I had many pity parties this weekend, not going to lie. It was an anticipated weekend that suddenly turned into one of loneliness, pain, and quiet while the world around continued to celebrate.
But the weekend provided lessons in great humility and conviction. I had let the traditions and events of Easter weekend consume me, not THE reason of celebrating. I had let my desires of racing strong and pride of running take over doing it for God's glory.
Today's Easter sermon grabbed a hold of my heart in so many ways, including: Trials make us teachable. Yes, they tend to teach us many things, but ultimately trials allow us to truly learn God's mighty promises and plans for our lives. It was a wake- up call to grasp His promises and realize they are personal to ME, not just a general statement that works for everyone else but me.

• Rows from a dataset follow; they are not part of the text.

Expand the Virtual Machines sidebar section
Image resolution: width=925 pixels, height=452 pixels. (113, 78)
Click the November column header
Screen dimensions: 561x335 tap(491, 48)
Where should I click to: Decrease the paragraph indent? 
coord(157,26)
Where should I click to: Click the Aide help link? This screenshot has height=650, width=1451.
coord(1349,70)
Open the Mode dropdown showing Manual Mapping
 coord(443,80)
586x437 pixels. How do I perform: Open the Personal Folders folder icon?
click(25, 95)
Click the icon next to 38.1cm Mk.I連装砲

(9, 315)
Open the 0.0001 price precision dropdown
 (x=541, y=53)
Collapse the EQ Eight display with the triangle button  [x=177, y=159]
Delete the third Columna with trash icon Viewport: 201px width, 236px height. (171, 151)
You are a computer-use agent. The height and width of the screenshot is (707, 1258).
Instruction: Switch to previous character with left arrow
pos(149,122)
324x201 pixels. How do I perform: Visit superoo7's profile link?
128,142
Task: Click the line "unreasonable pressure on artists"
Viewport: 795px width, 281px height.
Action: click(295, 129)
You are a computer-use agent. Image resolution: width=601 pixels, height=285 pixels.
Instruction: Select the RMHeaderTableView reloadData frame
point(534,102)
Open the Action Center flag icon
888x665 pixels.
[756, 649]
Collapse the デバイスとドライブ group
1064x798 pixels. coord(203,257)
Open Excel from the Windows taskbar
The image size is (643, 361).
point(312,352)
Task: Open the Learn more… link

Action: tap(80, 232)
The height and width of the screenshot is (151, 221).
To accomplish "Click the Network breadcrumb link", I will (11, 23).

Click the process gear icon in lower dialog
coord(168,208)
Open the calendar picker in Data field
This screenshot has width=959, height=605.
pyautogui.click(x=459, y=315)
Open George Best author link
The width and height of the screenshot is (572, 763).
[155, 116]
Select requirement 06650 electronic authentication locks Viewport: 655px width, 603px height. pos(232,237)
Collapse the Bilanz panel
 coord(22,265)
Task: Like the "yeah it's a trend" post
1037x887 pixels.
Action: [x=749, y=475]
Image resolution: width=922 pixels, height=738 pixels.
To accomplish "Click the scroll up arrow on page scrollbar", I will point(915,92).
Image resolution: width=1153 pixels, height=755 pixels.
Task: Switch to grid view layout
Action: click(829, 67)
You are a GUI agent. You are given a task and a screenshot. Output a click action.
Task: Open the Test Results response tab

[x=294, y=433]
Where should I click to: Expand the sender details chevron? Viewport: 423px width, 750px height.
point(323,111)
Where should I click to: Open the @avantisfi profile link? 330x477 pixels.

God, thank you for sending your only Son, Jesus, to die on the cross for ME. For MY sin as I was destined to hell. ME! My faith isn't defined as knowing you and saying the right 'textbook' answers, but instead truly living out YOUR plans, not claiming I live for you but making my own agenda and plans behind the scenes.
You created me, Lord, and know me best. ME! Thank you, Lord. And thank you, Jesus, for your ultimate sacrifice on my behalf.
And thank you, sweet family and friends, for your continued prayers and help this weekend. Praise God, the pain is slowly subsiding and I'm weaning off the meds as of this afternoon. I'll get more answers from the doc at a follow-up appointment tomorrow.
God Bless and Happy Easter! Jesus Christ is risen today....HALLELUJAH!!